Desde un principio, la jornada de ayer había abierto fuerte expectativa entre los ruralistas, que aguardaban la prometida citación de Fernández para escuchar lo que -entendían- era la noticia que estuvieron esperando desde que se inició el conflicto: revisar el sistema de retenciones. Se encargaron de recordar que más allá de los acuerdos de fondo que esperan alcanzar para los sectores de carne, trigo y leche, la bandera del inicio del lockout que duró 21 días fue el pedido de retrotraer el esquema de derechos de exportación al nivel anterior al 11 de marzo, es decir, el día en que el ex ministro Lousteau anunció los cambios que redundaron en fuertes subas para las retenciones que pagan soja y girasol.
El encuentro y sus preparativos se manejaron con un nivel de nerviosismo extremadamente alto. En un principio, se especuló con una citación de carácter oficial a la Casa Rosada luego de las 17, tal como difundió temprano en la tarde el presidentede la Federación Agraria, Eduardo Buzzi, al salir de una reunión con empresarios de maquinaria agrícola, quienes le trasmitieron gran preocupación por la caída de sus negocios a causa de la crisis del campo.

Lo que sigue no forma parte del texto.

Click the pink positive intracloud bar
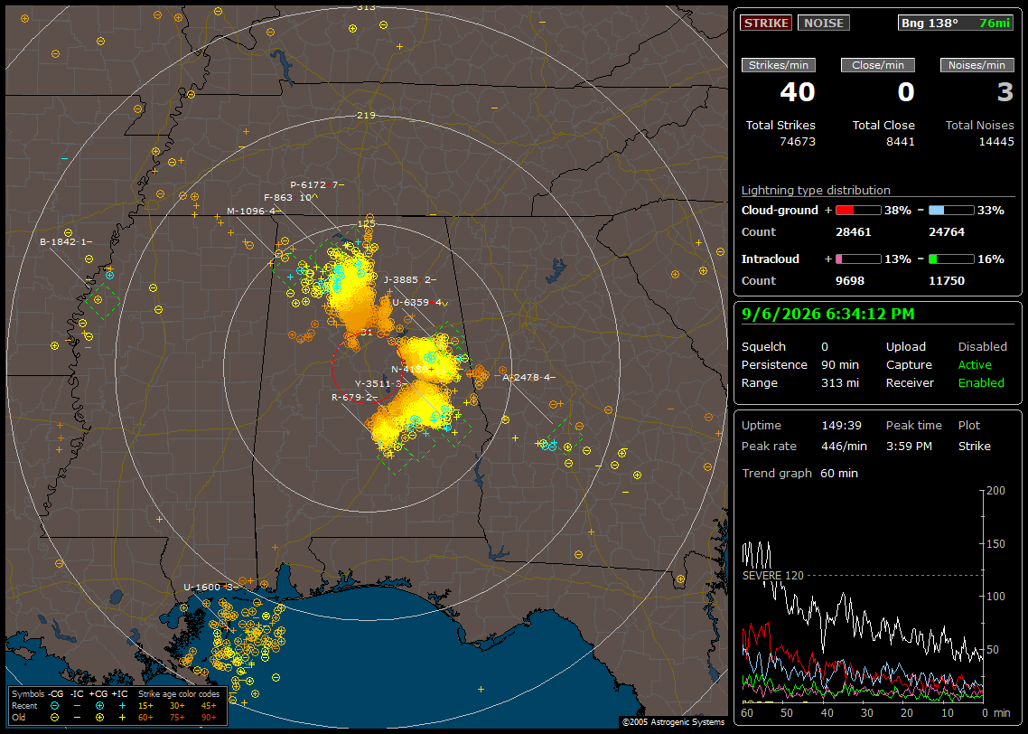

En rigor, esa modalidad de encuentro se trató más de una expresión de deseos del dirigente de la FAA, ya que el llamado formal nunca se produjo. Lo que sí se ocurrió durante toda la tarde fueron contactos « informales» con la parte « dialoguista del gobierno», según denominaron los ruralistas al jefe de Gabinete. Finalmente, llegó la convocatoria a la reunión « secreta» entre Fernández y los cuatro presidentes, que comenzó después de las 19.